Su padre trabajó allí como vigilante durante décadas, hasta su muerte. El hermano de Ranjit le sucedió en el puesto.

Ranjit, que creció entre los vigilantes chinos, habla cantonés con fluidez y de vez en cuando esparce algunas palabras de este dialecto en sus conversaciones.

En su día fue enfermera en KL y Seremban, pero no le gustaban las largas jornadas laborales ni trasnochar. Finalmente, tras casarse en 1990 y tener a su hija siete años después, volvió al templo.

Eso fue en 2006 y allí sigue desde entonces.

Su jornada comienza a las 6 de la mañana, cuando repone las tazas de agua ofrecidas a las deidades y hierve té fresco para ellas.

Una vez abierto el templo, se la puede ver guiando a los visitantes a los lugares donde pueden rezar o quemar sus ofrendas. También les orienta sobre las deidades a las que rezar, según sus deseos.

«Por ejemplo, Jin Jua Fu Ren es la deidad de la fertilidad. Las mujeres venían a rezarle con la esperanza de concebir un hijo. Hua Fen Fu Ren es la deidad de la belleza. Las jóvenes venían a desear que desaparecieran las manchas de su rostro».

Al final del día, limpia las cenizas y los viejos palos de musgo alrededor de los altares y barre y friega el suelo para dejarlo listo para el día siguiente.

Durante una conversación con FMT Lifestyle, habló de una experiencia que tuvo durante los disturbios del 13 de mayo de 1969.

«Mi madre me pidió que llevara comida a mi padre, que tenía un segundo empleo en la zona de Sungai Besi». Recuerda que no esperaba ningún problema, pero se encontró en medio de los disturbios y tuvo que quedarse en Sungai Besi con su padre durante una semana.

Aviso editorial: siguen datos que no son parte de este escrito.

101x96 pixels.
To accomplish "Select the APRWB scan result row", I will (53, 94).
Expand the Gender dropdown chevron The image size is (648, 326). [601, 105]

Un vehículo policial los envió de vuelta al templo y ella estuvo a punto de recibir un disparo cuando caminaban desde el vehículo hasta el templo.

Ella y su padre se reunieron con su madre y sus hermanos y se pusieron a salvo tras las puertas cerradas del templo. Allí permanecieron un tiempo con los cuidadores chinos, que compartieron comida con ellos.

Ranjit creció con nueve hermanos. Tras la muerte de su hermano en 2021, ella fue la única que se quedó en el templo.

No cree que haya ningún conflicto entre su vida religiosa como sij y el desempeño de sus funciones en el templo taoísta.

«Vivo junto a la Gurdwara, no muy lejos de aquí, y todas las mañanas rezo antes de venir», dijo. «Al fin y al cabo se trata de tu corazón y de aquello en lo que crees».

Mientras se preparaba para ir a una tienda cercana a comprar el material necesario para vestir a las deidades de cara al año que viene, era evidente que Ranjit disfruta enormemente de su trabajo.

«Incluso cuando quiera pedir una excedencia o irme de vacaciones, mi corazón seguirá pensando en este lugar», afirma.